Academies manipulate their intake

The Guardian reports that

Some academy schools have been accused of manipulating admissions to improve results and using covert selection methods… A number of academy chains are seemingly more focused on expanding their empires than improving their existing schools.

Should we be surprised, and is it a major problem? On the first question, no, it is exactly what we’d expect. Through manipulating admissions and expanding their empires schools gain prestige and wealth. We may prefer them to do that through improving the attainment of students, but many will naturally attempt to use all possible means. The scope for doing so revolves around how closely the Government can contract for the outcomes it wants. As Hart, Shleifer, and Vishny say in their classic paper

…the case for in-house provision is generally stronger when non-contractible cost reductions have large deleterious effects on quality, when quality innovations are unimportant, and when corruption in government procurement is a severe problem. In contrast, the case for privatization is stronger when quality-reducing cost reductions can be controlled through contract or competition, when quality innovations are important, and when patronage and powerful unions are a severe problem inside the government.

So the trade-off when allowing more autonomy to schools is between the benefits of innovation–through either cost reduction or observable quality improvements–and the costs of unobservable reductions in the quality or equity of service delivery.
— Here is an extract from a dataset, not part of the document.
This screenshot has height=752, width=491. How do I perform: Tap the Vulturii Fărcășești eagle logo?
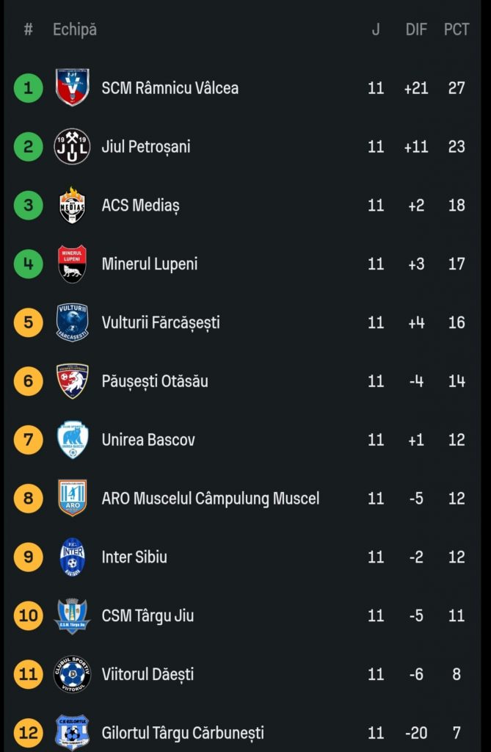(x=72, y=322)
We can never eliminate the costs, although the Academies Commission’s report suggests ways to improve the current monitoring; nonetheless the cost-benefit analysis may still be positive. What the Commission’s report doesn’t address is the other side of the equation: the gains from innovation in education and the benefits to students. Weighing those against the costs to equity will be the real test of the academies. If most of their innovations turn out to be new ways to game the system then they will have failed. If, on the other hand, there are significant increases in the quality or cost-effectiveness of education then the gaming detected in this report may be a side-show. On the second question, the report doesn’t give us answers.

A related point, made by Shleifer, is that we need to be careful about understanding the counterfactual. It may be that some academies are always able to select better students by some means. However, the locally funded school system usually exhibits obvious segregation, too. Even if there is some selection in academies, that needs to be compared to the current system’s level of segregation rather than looking at it in isolation.